====== TEXTE PRÉSENTÉ ======
Intervention de Jeanine Dubié

Séance en hémicycle du 25 juin 2015 à 15h00
Réforme de l'asile — Discussion générale

Photo issue du site de l'Assemblée nationale ou de WikipediaJeanine Dubié :

Si nous avions été satisfaits du texte adopté à l’issue de l’examen en première lecture à l’Assemblée nationale, force est de constater que celui adopté par nos collègues sénateurs a été considérablement durci. Non seulement il ne répond plus aux engagements internationaux de la France, mais il crée une véritable confusion, d’une part entre les prétendants au statut de réfugié et les migrants économiques, d’autre part entre les demandeurs d’asile et les déboutés du statut du droit d’asile. Trop souvent le débat a été réduit par certains membres de l’opposition à la seule question des déboutés. Nous avions pourtant été clairs, et le Gouvernement aussi : ces derniers, une fois que tous les recours ont été épuisés, sont des étrangers en situation irrégulière sur le territoire, et relèvent donc, non plus du texte que nous examinons cet après-midi, mais de celui relatif au droit des étrangers que nous examinerons dans les prochains mois. Je le répète : cet amalgame n’est pas tolérable ; il n’a pas sa place dans cet hémicycle.

Le travail effectué en commission nous a permis de revenir au texte de compromis, équilibré et pragmatique, que nous avions adopté en première lecture à l’Assemblée nationale. Je tiens à saluer le travail constructif de notre rapporteure, Mme Sandrine Mazetier, qui a su conserver les indéniables améliorations apportées par nos collègues sénateurs, tout en tenant le cap fixé en première lecture. Je salue également son écoute et son attention envers le groupe RRDP, qui est une composante de la majorité gouvernementale – je le souligne, car ce n’est pas toujours le cas.
======
▶ LISTE DES TÂCHES
- 1) Pour chacune des affirmations suivantes, indiquez par oui ou par non si elle s'accorde avec l'intervention sur la réforme de l'asile, en citant mot pour mot les termes qui tranchent. (a) Le texte adopté par les sénateurs a été considérablement durci. (b) Le texte relatif au droit des étrangers sera examiné dans les prochaines semaines. (c) La rapporteure a écarté les améliorations apportées par les sénateurs.
- 2) Recopiez sans rien modifier le passage de l'intervention sur la réforme de l'asile qui commence aux mots « Le travail effectué » et s'arrête après les mots « toujours le cas. ».
Les enregistrements qui suivent forment un matériau indépendant de l'intervention.
====== DONNÉES FOURNIES ======
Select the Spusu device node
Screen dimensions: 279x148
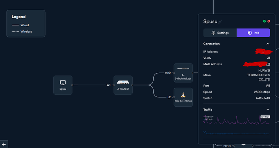[x=63, y=85]
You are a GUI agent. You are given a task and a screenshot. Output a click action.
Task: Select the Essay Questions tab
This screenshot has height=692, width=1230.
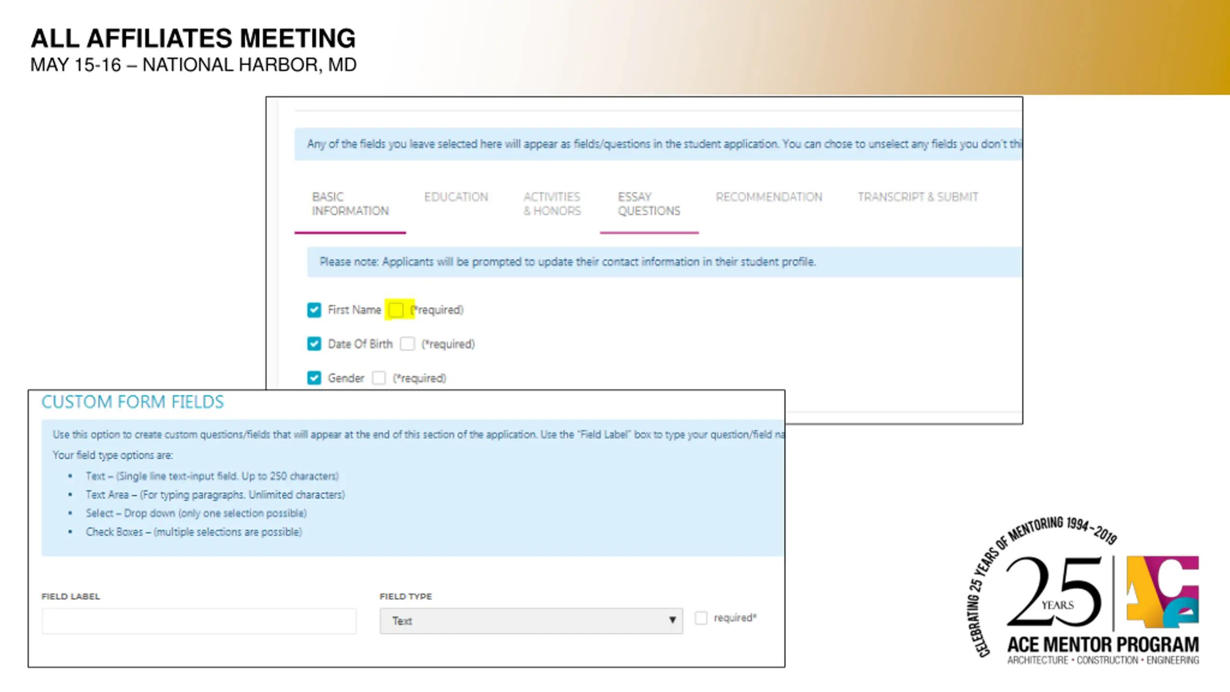[649, 204]
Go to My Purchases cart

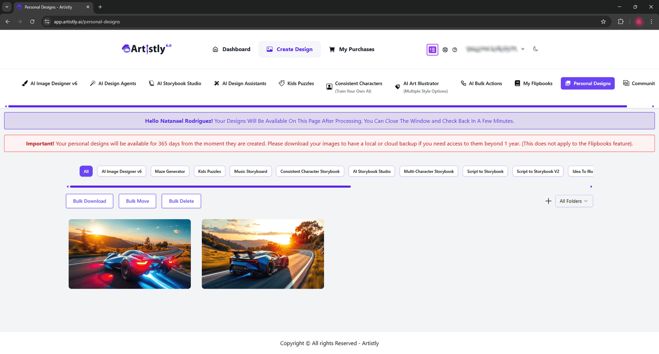(x=352, y=49)
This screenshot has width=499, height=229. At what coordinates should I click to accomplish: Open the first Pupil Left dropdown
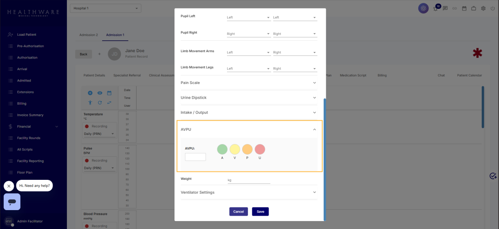[x=248, y=18]
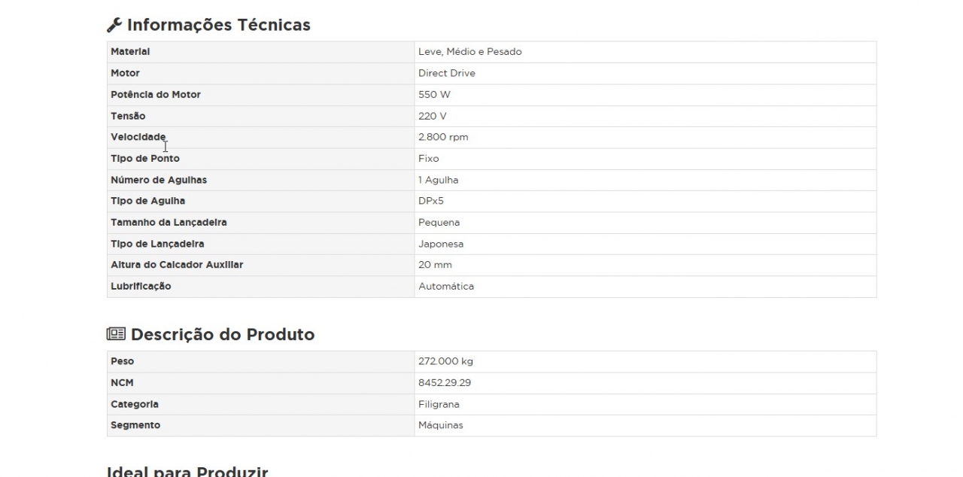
======
▶ LES RÉPONSES
- 1)
(a) Oui : « celui adopté par nos collègues sénateurs a été considérablement durci ».
(b) Non : « que nous examinerons dans les prochains mois ».
(c) Non : « qui a su conserver les indéniables améliorations apportées par nos collègues sénateurs ».

- 2)
Le travail effectué en commission nous a permis de revenir au texte de compromis, équilibré et pragmatique, que nous avions adopté en première lecture à l’Assemblée nationale. Je tiens à saluer le travail constructif de notre rapporteure, Mme Sandrine Mazetier, qui a su conserver les indéniables améliorations apportées par nos collègues sénateurs, tout en tenant le cap fixé en première lecture. Je salue également son écoute et son attention envers le groupe RRDP, qui est une composante de la majorité gouvernementale – je le souligne, car ce n’est pas toujours le cas.